Ritonavir may prolong the PR interval in some patients. Postmarketing cases of second or third degree atrioventricular block have been reported. Ritonavir should be administered with caution in patients with underlying structural heart disease, preexisting conduction abnormalities, ischemic heart disease, and cardiomyopathies as these patients might be at increased risk for developing cardiac conduction abnormalities.

Treatment with ritonavir alone or in combination with other protease inhibitors (e.g., lopinavir, saquinavir, tipranavir, fosamprenavir) has resulted in substantial increases in the concentration of total cholesterol and triglycerides. These effects have also been reported with other protease inhibitors but may be the most dramatic with ritonavir. The clinical significance of these elevations is unclear.
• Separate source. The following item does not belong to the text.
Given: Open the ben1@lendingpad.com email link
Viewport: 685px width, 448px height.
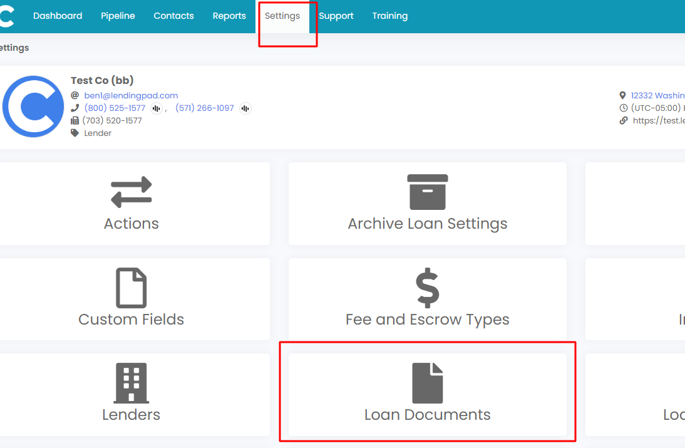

Marked elevation in triglyceride levels is a risk factor for development of pancreatitis. Triglyceride and cholesterol testing is recommended before starting ritonavir (with or without other protease inhibitors) and periodically during therapy. Lipid disorders should be managed as clinically appropriate.

Hepatotoxicity (including jaundice, clinical hepatitis, and hepatic transaminase elevations exceeding 5 times the upper limit of normal) has been reported in patients receiving ritonavir alone or in combination with other antiretroviral drugs. Ritonavir should be administered with caution in patients with preexisting liver diseases, liver enzyme abnormalities, or hepatitis; increased monitoring of AST/ALT should be considered in these patients, especially during the first 3 months of ritonavir therapy. Ritonavir is not recommended for use in patients with severe liver dysfunction.